■ **Texte de la page**:
______________________________
DOSSIER DU VENDREDI – Les 5 et 6 juillet 2012, l’AWID ainsi que d’autres organisations de la société civile ont participé au Forum des Nations Unies pour la coopération en matière de développement (FCD). Le FCD est l’une des nouvelles fonctions du Conseil économique et social (ECOSOC) renforcé et l’une des composantes du segment de haut niveau de l’ECOSOC, qui aborde un éventail de thèmes d’intérêt pour la mise en œuvre des objectifs de développement internationalement reconnus (IADG), y compris les objectifs du Millénaire pour le développement (OMD).

Par Natalie Raaber et Mayra Moro-Coco

Créé essentiellement afin de répondre aux changements survenus dans le paysage de la coopération aux fins du développement, y compris l’apparition de nouveaux acteurs de la coopération pour le développement, le Forum des Nations Unies pour la coopération en matière de développement (FCD) est officiellement chargé d’examiner les tendances de la coopération internationale en matière de développement, de favoriser la cohérence parmi les acteurs du développement et d’œuvrer pour renforcer la réalisation des IADGs. Le FCD est lui-même basé sur un processus préparatoire comprenant des symposiums sur divers thèmes pertinents pour le sujet abordé.[1]

Le Forum des Nations Unies pour la coopération en matière de développement (FCD) et son importance pour les droits humains et le développement

Contrairement à l’Organisation de coopération et de développement économiques (OCDE) et au Groupe des 20 (G20), qui sont deux organismes internationaux concernés par les questions liées au développement, le Forum pour la coopération en matière de développement s’inscrit dans le cadre des Nations Unies (où tous les pays sont représentés sur un pied d’égalité), et se veut un espace de dialogue ouvert, inclusif, transparent et auquel peuvent participer diverses parties prenantes. Ainsi, ce forum réunit un éventail de visions, de perspectives et de manières d’avancer en matière de développement, une diversité qui fait souvent défaut lorsque la participation est limitée ou exclusive.

L’Organisation des Nations Unies étant basée sur le cadre normatif des droits humains, le FCD et, en conséquence, les débats sur la coopération aux fins du développement devraient, tant en ce qui concerne les processus que les contenus, s’appuyer sur et promouvoir les accords internationaux des droits humains, notamment la Déclaration sur le droit au développement, le Pacte international relatif aux droits économiques, sociaux et culturels (PIDESC) et la Convention sur l’élimination de toutes les formes de discrimination à l’égard des femmes(CEDAW).
______________________________
■ **Extraits d'enregistrements**:
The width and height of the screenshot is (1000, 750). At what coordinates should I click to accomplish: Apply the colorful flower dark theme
______________________________
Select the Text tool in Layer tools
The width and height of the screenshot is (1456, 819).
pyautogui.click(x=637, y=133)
______________________________
■ **Tâches**:
**a)** Recopiez, s'il vous plaît, sans aucune modification le passage du texte sur le Forum pour la coopération en matière de développement qui commence par les mots contenant "DOSSIER DU VENDREDI" et se termine par "le développement (OMD).".
**b)** D'après le texte sur le Forum pour la coopération en matière de développement, pourquoi les débats de ce forum devraient-ils s'appuyer sur les accords internationaux des droits humains ? Répondez en une à trois phrases.
Ces enregistrements proviennent d'une autre source.

■ **Résultats par tâche**:
**a)**
DOSSIER DU VENDREDI – Les 5 et 6 juillet 2012, l’AWID ainsi que d’autres organisations de la société civile ont participé au Forum des Nations Unies pour la coopération en matière de développement (FCD). Le FCD est l’une des nouvelles fonctions du Conseil économique et social (ECOSOC) renforcé et l’une des composantes du segment de haut niveau de l’ECOSOC, qui aborde un éventail de thèmes d’intérêt pour la mise en œuvre des objectifs de développement internationalement reconnus (IADG), y compris les objectifs du Millénaire pour le développement (OMD).

**b)** L'Organisation des Nations Unies repose sur le cadre normatif des droits humains, et le FCD s'inscrit dans ce cadre. Ses débats sur la coopération aux fins du développement devraient donc s'appuyer sur ces accords et les promouvoir, dans leurs processus comme dans leurs contenus.